Bitcoin miner MARA sold $1.5 billion of bitcoin as it shifts toward AI infrastructure
While the miner said bitcoin remains its operational foundation, first-quarter results point to a company increasingly built around power, data centers and AI demand.
What to know:
- MARA Holdings’ first-quarter revenue fell 18% to $174.6 million, while a $1.3 billion net loss was driven largely by unrealized losses on its bitcoin holdings.
- The company sold about $1.5 billion of bitcoin, including $1.1 billion near quarter-end to repurchase convertible notes, and fell from the second- to the fourth-largest public bitcoin treasury holder.

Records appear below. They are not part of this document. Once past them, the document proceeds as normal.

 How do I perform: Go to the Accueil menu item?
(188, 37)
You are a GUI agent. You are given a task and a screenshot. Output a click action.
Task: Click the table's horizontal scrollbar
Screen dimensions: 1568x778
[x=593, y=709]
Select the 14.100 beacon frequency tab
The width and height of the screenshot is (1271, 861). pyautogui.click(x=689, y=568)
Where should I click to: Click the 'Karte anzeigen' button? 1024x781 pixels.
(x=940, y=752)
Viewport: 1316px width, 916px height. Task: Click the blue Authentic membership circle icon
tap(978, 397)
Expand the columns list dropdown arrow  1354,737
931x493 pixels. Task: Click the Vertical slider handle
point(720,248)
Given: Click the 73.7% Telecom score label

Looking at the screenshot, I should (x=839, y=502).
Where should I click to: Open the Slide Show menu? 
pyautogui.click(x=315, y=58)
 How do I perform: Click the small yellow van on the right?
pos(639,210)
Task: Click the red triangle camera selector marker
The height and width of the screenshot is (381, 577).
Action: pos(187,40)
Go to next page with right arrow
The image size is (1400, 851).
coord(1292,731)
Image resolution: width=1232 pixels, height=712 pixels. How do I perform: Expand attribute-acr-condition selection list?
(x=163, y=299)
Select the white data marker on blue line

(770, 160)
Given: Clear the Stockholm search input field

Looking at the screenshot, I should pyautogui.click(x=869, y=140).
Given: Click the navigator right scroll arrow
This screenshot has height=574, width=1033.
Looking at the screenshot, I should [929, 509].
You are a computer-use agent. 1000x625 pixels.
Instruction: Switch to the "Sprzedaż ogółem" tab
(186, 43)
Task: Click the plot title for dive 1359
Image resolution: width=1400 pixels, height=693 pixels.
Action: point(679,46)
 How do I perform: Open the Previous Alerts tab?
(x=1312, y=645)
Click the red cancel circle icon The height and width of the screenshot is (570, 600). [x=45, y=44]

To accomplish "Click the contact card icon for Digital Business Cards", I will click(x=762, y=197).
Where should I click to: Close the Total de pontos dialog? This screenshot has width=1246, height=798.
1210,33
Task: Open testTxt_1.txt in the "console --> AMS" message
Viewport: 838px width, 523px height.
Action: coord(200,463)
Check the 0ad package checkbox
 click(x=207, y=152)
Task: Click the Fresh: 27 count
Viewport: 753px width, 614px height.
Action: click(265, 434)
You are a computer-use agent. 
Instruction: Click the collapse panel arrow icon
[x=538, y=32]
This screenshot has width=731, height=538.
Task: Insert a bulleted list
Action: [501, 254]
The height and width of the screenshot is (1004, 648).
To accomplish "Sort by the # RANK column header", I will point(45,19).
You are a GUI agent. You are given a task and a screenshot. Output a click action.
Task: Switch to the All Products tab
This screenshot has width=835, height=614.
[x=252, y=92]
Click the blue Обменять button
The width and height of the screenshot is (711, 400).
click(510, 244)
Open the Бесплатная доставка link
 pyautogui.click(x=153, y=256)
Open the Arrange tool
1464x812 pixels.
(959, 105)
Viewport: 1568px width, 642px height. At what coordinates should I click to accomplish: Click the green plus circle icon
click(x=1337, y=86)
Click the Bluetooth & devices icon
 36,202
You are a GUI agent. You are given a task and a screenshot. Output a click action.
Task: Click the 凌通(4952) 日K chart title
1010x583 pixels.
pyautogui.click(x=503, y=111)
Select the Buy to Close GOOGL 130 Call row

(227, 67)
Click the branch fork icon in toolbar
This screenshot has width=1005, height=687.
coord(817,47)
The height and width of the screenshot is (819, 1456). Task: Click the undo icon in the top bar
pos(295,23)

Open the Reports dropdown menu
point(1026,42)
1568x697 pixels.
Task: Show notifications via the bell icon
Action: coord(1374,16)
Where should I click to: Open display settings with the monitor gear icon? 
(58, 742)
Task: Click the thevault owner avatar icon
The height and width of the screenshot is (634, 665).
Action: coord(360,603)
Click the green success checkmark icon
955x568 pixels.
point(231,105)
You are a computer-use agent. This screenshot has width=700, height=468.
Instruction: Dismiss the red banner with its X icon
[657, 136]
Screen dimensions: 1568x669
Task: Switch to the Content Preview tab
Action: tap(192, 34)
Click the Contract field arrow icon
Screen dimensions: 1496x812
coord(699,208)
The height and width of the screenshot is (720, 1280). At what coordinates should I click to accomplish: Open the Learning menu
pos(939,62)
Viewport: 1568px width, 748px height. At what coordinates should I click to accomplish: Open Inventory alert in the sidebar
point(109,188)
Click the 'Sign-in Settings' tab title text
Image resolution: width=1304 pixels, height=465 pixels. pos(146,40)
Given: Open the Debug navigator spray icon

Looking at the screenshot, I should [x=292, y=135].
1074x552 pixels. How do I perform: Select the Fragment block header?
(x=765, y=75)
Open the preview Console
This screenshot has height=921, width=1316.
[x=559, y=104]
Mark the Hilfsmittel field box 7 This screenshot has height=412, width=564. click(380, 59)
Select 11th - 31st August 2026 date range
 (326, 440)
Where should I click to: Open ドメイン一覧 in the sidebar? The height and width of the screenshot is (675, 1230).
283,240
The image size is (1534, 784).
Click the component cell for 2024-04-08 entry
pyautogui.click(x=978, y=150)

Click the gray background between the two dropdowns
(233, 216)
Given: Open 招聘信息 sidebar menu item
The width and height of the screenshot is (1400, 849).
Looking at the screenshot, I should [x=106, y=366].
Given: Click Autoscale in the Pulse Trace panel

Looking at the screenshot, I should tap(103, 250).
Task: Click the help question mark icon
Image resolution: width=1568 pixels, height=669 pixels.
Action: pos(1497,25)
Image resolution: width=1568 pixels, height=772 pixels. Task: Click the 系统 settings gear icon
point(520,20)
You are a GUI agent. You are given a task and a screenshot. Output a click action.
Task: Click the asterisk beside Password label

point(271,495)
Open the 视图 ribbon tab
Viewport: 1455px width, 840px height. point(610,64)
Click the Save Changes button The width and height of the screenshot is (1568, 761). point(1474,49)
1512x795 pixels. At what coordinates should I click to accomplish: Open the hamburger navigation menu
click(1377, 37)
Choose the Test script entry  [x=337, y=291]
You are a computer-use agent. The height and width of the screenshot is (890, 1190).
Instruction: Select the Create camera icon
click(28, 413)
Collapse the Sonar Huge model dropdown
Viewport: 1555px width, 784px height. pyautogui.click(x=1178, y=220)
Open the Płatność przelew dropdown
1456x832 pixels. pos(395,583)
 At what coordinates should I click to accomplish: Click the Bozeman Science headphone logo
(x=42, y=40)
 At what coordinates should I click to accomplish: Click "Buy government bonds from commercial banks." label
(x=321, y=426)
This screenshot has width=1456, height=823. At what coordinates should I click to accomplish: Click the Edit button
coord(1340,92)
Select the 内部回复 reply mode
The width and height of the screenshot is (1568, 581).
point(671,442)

- While Marathon continues to mine bitcoin, it is signaling a strategic pivot toward using its power infrastructure for AI and high-performance computing, supported by deals such as its planned $1.5 billion acquisition of the Long Ridge Energy & Power campus in Ohio.
Instead, its power strategy is increasingly aimed at AI and high-performance computing. The company wants to place new infrastructure alongside existing mining operations, allowing it to generate bitcoin revenue while keeping the option to redirect power toward AI and critical IT loads as demand matures.
Around 90% of MARA’s non-hosted mining capacity could eventually be used for AI and IT infrastructure, the company said.
First-quarter revenue fell 18% from a year earlier to $174.6 million, the company said Monday. Its net loss widened to $1.3 billion, largely tied to unrealized losses on its 38,689 bitcoin. The largest cryptocurrency fell 17% in the 12-month period.